Quels types de dons sont éligibles ?

Sont retenus par l'administration fiscale les types de dons suivants :

  • les sommes d'argent versées à une ou plusieurs associations ;
  • les dons en nature (dans ce cas, la valeur du don est déterminée lors de sa remise au bénéficiaire) ;
  • les revenus auxquels les particuliers décident de renoncer au profit des associations (par exemple, en cas de mise à disposition d'une association d'un local à titre gratuit) ;
  • les frais engagés par les bénévoles dans le cadre de leur activité associative et pour lesquels ils renoncent au remboursement.
  • Le don par SMS.

Le don par SMS

Le don par SMS permet aux associations d'élargir leur communauté de donateurs. Simple et immédiat, le donateur doit envoyer par SMS au numéro transmis par l'association concernée. Le montant du don est prélevé sur sa facture téléphonique et l'opérateur téléphonique reverse le montant collecté à l'association, sans transmettre l'identité du donateur.

Important : Pour bénéficier de la réduction d'impôt, l'association concernée doit vous remettre un reçu à titre de justificatif de don auprès de l'administration fiscale.

Comment calculer votre réduction d'impôt pour dons à des associations ?

Dons à des organismes d'intérêt général ou reconnu d'utilité publique

Les dons ouvrent droit à une réduction d'impôt sur le revenu égale à 66 % du montant versé dans la limite de 20 % du revenu imposable. Un don de 50 € ouvre par exemple droit à une réduction d'impôt de 33 €, un don de 100 € à une réduction de 66 €, etc.

Dons à des organismes d'aide aux personnes en difficulté

La réduction d'impôt est de 75 % des versements retenus dans la limite de 536 € (seuil pour les dons effectués en 2018). La fraction au-delà de 536 € ouvre droit à une réduction d'impôt de 66 % dans la limite de 20 % du revenu imposable.

Lorsque le montant des dons excède la limite de 20 % du revenu imposable, l’excédent est reporté sur les 5 années suivantes et ouvre droit à la réduction d’impôt dans les mêmes conditions, sauf cas particuliers.

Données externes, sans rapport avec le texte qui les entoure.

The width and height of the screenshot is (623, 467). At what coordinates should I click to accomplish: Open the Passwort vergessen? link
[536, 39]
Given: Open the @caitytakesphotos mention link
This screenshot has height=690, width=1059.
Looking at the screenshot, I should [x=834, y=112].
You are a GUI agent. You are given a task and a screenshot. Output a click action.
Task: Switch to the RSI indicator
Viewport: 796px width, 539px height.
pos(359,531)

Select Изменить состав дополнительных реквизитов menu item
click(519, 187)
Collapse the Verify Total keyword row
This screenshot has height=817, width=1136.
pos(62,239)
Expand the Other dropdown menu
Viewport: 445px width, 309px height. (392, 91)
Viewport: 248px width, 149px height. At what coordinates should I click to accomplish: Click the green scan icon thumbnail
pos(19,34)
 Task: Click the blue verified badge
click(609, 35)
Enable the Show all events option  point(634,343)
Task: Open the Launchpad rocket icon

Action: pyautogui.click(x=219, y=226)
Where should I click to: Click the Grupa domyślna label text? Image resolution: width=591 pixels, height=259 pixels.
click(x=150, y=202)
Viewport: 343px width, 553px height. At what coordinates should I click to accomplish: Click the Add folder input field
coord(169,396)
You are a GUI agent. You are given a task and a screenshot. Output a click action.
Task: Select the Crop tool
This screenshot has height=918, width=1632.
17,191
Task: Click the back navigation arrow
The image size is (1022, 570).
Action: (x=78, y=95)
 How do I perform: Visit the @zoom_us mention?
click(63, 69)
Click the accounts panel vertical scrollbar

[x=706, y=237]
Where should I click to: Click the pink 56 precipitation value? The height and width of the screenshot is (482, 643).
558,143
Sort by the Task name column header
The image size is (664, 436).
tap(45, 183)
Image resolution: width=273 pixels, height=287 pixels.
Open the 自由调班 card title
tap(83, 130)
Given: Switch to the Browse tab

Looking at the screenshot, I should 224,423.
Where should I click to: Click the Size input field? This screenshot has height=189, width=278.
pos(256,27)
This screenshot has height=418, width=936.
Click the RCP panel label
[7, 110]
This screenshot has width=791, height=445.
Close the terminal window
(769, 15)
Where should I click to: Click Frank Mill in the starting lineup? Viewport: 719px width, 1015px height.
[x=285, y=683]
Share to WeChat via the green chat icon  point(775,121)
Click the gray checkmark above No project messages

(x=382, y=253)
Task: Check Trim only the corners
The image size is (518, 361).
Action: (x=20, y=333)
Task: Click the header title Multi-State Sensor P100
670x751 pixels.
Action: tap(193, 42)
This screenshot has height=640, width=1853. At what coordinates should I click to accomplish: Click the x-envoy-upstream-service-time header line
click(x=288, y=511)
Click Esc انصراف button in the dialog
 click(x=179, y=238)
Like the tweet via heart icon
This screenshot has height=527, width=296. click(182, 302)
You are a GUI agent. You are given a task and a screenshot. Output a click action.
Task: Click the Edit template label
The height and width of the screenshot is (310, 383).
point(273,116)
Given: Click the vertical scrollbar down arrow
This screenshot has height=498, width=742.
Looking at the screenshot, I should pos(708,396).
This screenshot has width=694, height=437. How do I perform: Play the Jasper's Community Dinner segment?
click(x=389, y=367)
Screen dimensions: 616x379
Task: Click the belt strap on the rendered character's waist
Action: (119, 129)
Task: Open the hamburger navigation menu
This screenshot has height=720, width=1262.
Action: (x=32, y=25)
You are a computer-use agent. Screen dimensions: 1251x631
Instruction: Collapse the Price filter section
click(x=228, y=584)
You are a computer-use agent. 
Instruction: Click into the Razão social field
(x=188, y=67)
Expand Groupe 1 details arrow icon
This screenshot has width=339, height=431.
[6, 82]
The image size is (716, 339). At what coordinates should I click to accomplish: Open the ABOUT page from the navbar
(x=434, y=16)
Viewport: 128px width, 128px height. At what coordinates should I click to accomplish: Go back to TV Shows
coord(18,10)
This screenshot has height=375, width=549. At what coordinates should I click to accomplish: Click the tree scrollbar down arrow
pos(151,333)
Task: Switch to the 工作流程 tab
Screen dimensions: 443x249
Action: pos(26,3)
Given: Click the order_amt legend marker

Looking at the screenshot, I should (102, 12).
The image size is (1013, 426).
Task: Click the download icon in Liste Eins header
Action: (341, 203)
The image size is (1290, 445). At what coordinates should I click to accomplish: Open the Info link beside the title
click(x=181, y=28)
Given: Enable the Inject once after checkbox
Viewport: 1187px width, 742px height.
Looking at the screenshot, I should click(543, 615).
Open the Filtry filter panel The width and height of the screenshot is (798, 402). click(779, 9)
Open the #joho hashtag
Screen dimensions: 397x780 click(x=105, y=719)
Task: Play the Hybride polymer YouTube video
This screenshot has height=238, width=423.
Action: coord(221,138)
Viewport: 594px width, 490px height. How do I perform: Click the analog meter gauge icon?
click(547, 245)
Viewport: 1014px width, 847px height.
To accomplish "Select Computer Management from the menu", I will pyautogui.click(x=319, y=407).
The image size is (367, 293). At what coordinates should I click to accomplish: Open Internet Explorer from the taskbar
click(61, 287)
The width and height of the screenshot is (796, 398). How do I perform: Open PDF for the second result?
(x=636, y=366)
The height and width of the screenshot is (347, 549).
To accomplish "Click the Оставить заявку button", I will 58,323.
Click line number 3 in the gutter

Comment obtenir votre réduction d'impôt pour dons à des associations ?

Dons à des organismes d'intérêt général ou reconnu d'utilité publique

Chaque année, dans votre déclaration annuelle de revenu, vous devez indiquer dans la case 7 UF de la déclaration n°2042 - RICI le montant des versements que vous leur avez effectués.

Dons à des organismes d'aide aux personnes en difficulté

Chaque année, au moment de votre déclaration annuelle de revenu, vous devez déclarer dans la case 7 UD de la déclaration n°2042 - RICI le montant des sommes que vous leur avez versées.